Given passage —

────

The system that makes the death penalty possible has also come under scrutiny in the face of the scarcity of lethal injection drugs and recent botched executions. Nebraska, for instance, lacks the drugs it needs to execute any of its 11 death-row inmates, and the last execution in the state was in 1997, The Wall Street Journal reported.

“If any other system in our government was as ineffective and inefficient as is our death penalty, we conservatives would have gotten rid of it a long, long time ago,”  Sen. Colby Coash, (R) of Lincoln, told the Journal.

Some victims’ families have also recently come out against the death penalty, saying that the years of appeals did little to help them heal or move forward. During the trial of convicted Boston marathon bomber Dzhokhar Tsarnaev, Bill and Denise Richard, whose 8-year-old was killed in the attack, publicly spoke against the prospect of a death sentence for Tsarnaev.

“The continued pursuit of that punishment could bring years of appeals and prolong reliving the most painful day of our lives,” they wrote in an essay for The Boston Globe. “The minute the defendant fades from our newspapers and TV screens is the minute we begin the process of rebuilding our lives and our family.”

Not everyone is in favor of abolition. Nebraska Gov. Ricketts, who announced last week that the state had bought new lethal injection drugs, has pledged to veto the bill, requiring an override vote.

“This is a case where the Legislature is completely out of touch with the overwhelming majority of Nebraskans that I talk to," Ricketts told the AP.

The most recent Pew Research Center numbers also show that nationally, more than three-quarters of Republicans still favor capital punishment, compared to only 40 percent of Democrats.

Still, conservative opposition to the death penalty is increasingly present. Even in Texas – the top state for executions, with more than 400 since 1976 – death sentences have been on the decline: The state executed 35 people in 1999 compared to 10 last year.

“There is no doubt about it. We’re seeing a reduction in the use of the death penalty in Texas,” Kathryn Kase, executive director of the nonprofit Texas Defender Service, told The Dallas Morning News earlier this month.

“Here it is May, and we have had only two death penalty cases in Texas,” Ms. Kase added. “And in both, the jury chose life without parole instead. That strikes me as really significant.”

────

Data excerpts —

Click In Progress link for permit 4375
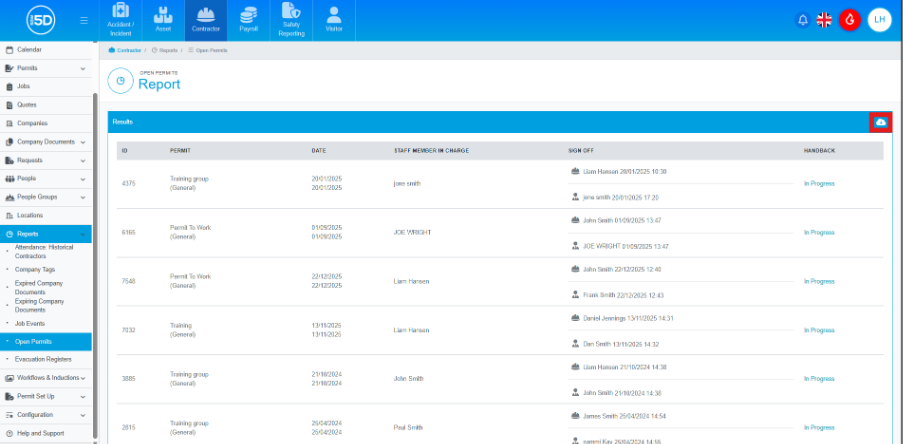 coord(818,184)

────

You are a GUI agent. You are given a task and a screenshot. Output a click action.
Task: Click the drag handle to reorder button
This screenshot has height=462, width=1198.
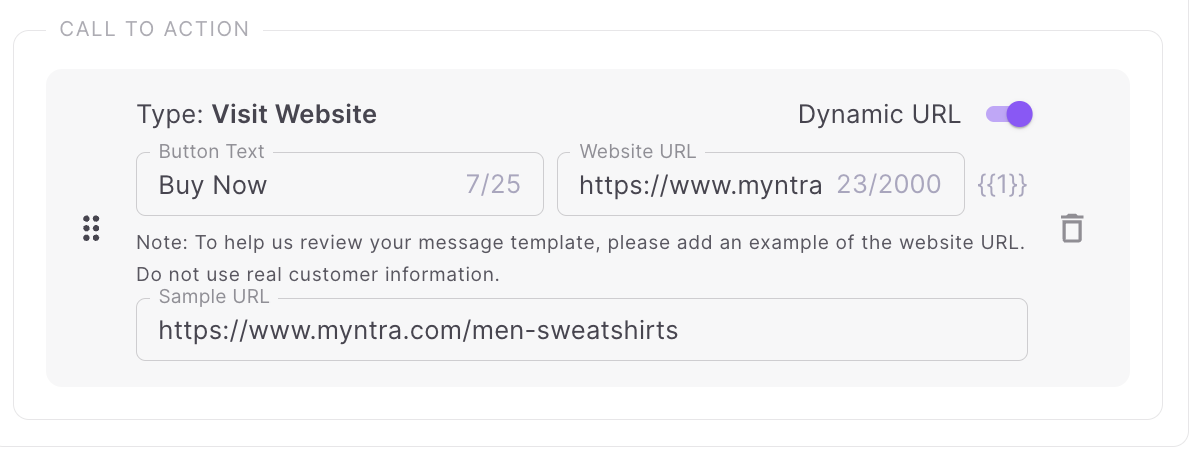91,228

────

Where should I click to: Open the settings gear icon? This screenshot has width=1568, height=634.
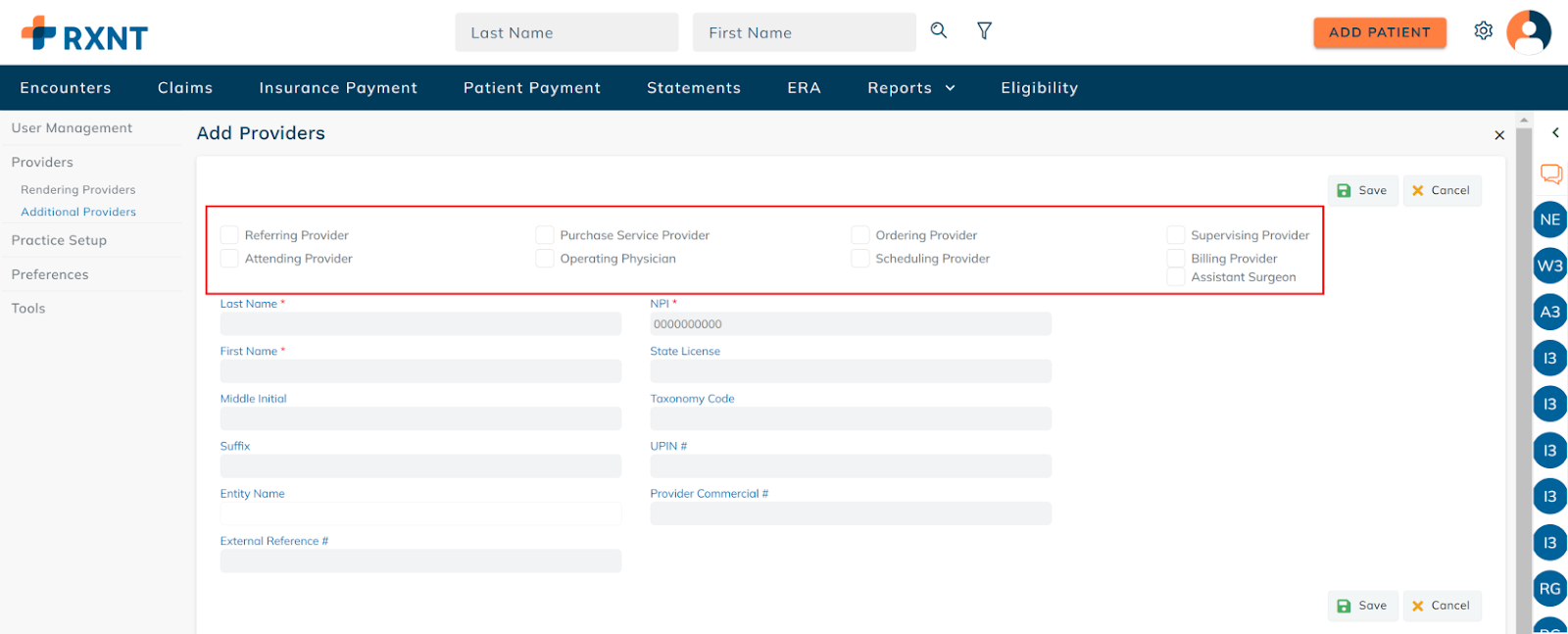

────

Complete the following —
(1) Quote the death penalty article word for word, starting at "Some victims’ families" and ending at "an override vote.".
(2) According to the death penalty article, how many people did Texas execute in 1999?

Answers below —
(1)
Some victims’ families have also recently come out against the death penalty, saying that the years of appeals did little to help them heal or move forward. During the trial of convicted Boston marathon bomber Dzhokhar Tsarnaev, Bill and Denise Richard, whose 8-year-old was killed in the attack, publicly spoke against the prospect of a death sentence for Tsarnaev.

“The continued pursuit of that punishment could bring years of appeals and prolong reliving the most painful day of our lives,” they wrote in an essay for The Boston Globe. “The minute the defendant fades from our newspapers and TV screens is the minute we begin the process of rebuilding our lives and our family.”

Not everyone is in favor of abolition. Nebraska Gov. Ricketts, who announced last week that the state had bought new lethal injection drugs, has pledged to veto the bill, requiring an override vote.

(2) 35 people.